Re: Switch from Sphinx to Solr - some basics please

2012-08-20 Thread Lance Norskog
"I have for example jobs form country A, jobs from country B and so on until
100 countries. I need to have for each country an separate index, because if
someone search for jobs in country A I need to query only the index for
country A. How to solve this problem?"

Ah! Will the text be in different languages? You probably want a
separate index for each language base. Solr/Lucene has very good
facilities for text in different languages.

In general, this will be a learning experience. After you do the
deployment, you will discover problems in search design, deployment
design, scaling architecture, and operations tools. You should plan to
do two Solr deployments.

On Wed, Aug 15, 2012 at 8:27 AM, Walter Underwood  wrote:
> These do require some Sphinx knowledge. I could answer them on StackOverflow 
> because I converted Chegg from Sphinx to Solr this year.
>
> As I said there, read about Solr cores. They are independent search 
> configurations and indexes within one Solr server: 
> http://wiki.apache.org/solr/CoreAdmin
>
> For your jobs example, I would use filter queries to limit the search to a 
> single country. Filter them to country:us or country:de or country:fr and you 
> will only get result from that country.
>
> Solr does not use the term "rotate" for indexes. You can delete with a query, 
> so you could delete all the jobs for one country, reindex those, then commit.
>
> Separate cores are best when you have different kinds of data. At Chegg, we 
> search books and college courses. Those are in different cores and have very 
> different schemas.
>
> wunder
>
> On Aug 15, 2012, at 5:11 AM, nnikolay wrote:
>
>> HI iorixxx, thanks for the reply.
>>
>> Well you don't need sphinx knowledge to answer my questions.
>>
>> I have write you what I want:
>>
>> 1. I need to have 2 seprate indexes. In Stackoverlfow I became the answer I
>> need to start 2 cores for example. How many cores can I run for solr? I have
>> for example over 100 different indexes, that they should seeing as separate
>> data. This indexes should be reindexed in different times and the data of
>> them should not mixed with each other.
>>
>> You need to understand follow situation:
>>
>> I have for example jobs form country A, jobs from country B and so on until
>> 100 countries. I need to have for each country an separate index, because if
>> someone search for jobs in country A I need to query only the index for
>> country A. How to solve this problem?
>>
>> How to do this? Is there are good tutorial?

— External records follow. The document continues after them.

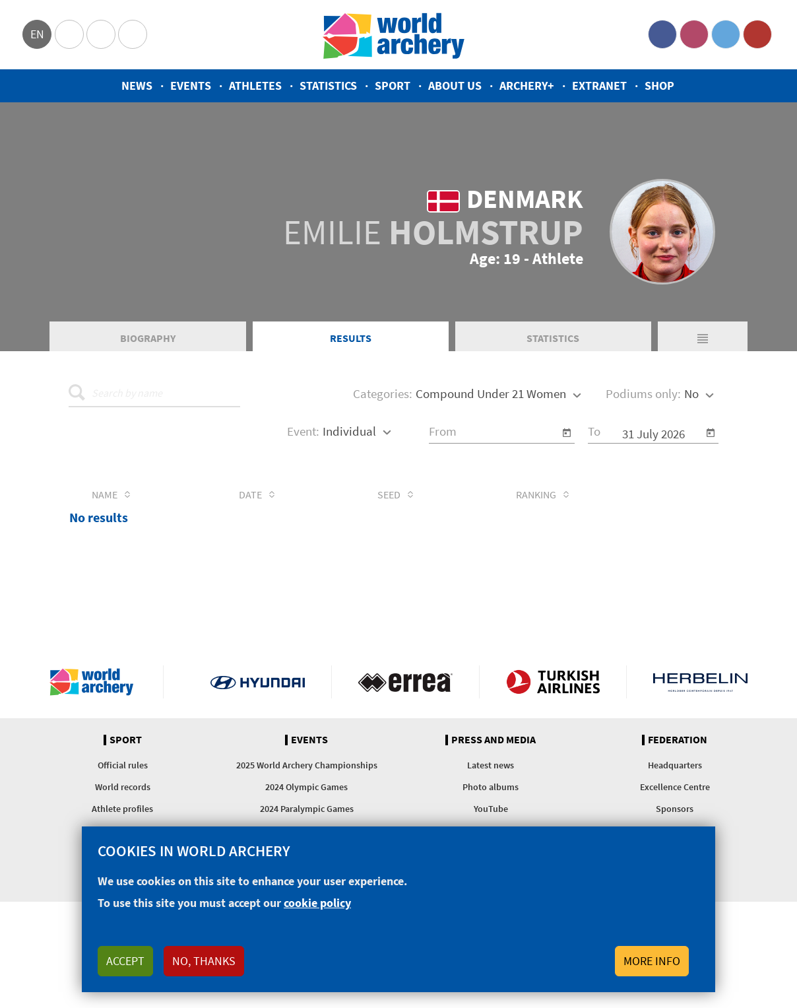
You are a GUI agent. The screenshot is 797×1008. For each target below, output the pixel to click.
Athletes (255, 85)
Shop (659, 85)
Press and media (493, 742)
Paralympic (100, 34)
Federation (677, 742)
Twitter (725, 34)
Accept (125, 960)
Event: (303, 432)
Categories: (382, 395)
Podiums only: (643, 395)
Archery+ (526, 85)
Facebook (662, 34)
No (691, 395)
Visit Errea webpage (405, 683)
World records (122, 789)
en (37, 34)
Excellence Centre (675, 789)
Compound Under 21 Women (491, 395)
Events (190, 85)
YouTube (757, 34)
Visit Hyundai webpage (257, 683)
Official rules (123, 767)
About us (455, 85)
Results (350, 339)
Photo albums (490, 789)
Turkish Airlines (553, 683)
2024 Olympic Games (306, 789)
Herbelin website (700, 683)
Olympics (69, 34)
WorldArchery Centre (132, 34)
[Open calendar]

In the wiki of solr, it is very
>> bad explained.
>>
>> 2. When I become new data for example: Should I rotate the whole index
>> again, or can I include the new rows and delete the old rows. What is your
>> suggestion?
>>
>> Thanks
>> Nik
>>
>>
>>
>> --
>> View this message in context: 
>> http://lucene.472066.n3.nabble.com/Switch-from-Sphinx-to-Solr-some-basics-please-tp4001234p4001379.html
>> Sent from the Solr - User mailing list archive at Nabble.com.
>
> --
> Walter Underwood
> wun...@wunderwood.org
>
>
>



-- 
Lance Norskog
goks...@gmail.com


Re: Switch from Sphinx to Solr - some basics please

2012-08-15 Thread Walter Underwood
These do require some Sphinx knowledge. I could answer them on StackOverflow 
because I converted Chegg from Sphinx to Solr this year.

As I said there, read about Solr cores. They are independent search 
configurations and indexes within one Solr server: 
http://wiki.apache.org/solr/CoreAdmin 

For your jobs example, I would use filter queries to limit the search to a 
single country. Filter them to country:us or country:de or country:fr and you 
will only get result from that country.

Solr does not use the term "rotate" for indexes. You can delete with a query, 
so you could delete all the jobs for one country, reindex those, then commit.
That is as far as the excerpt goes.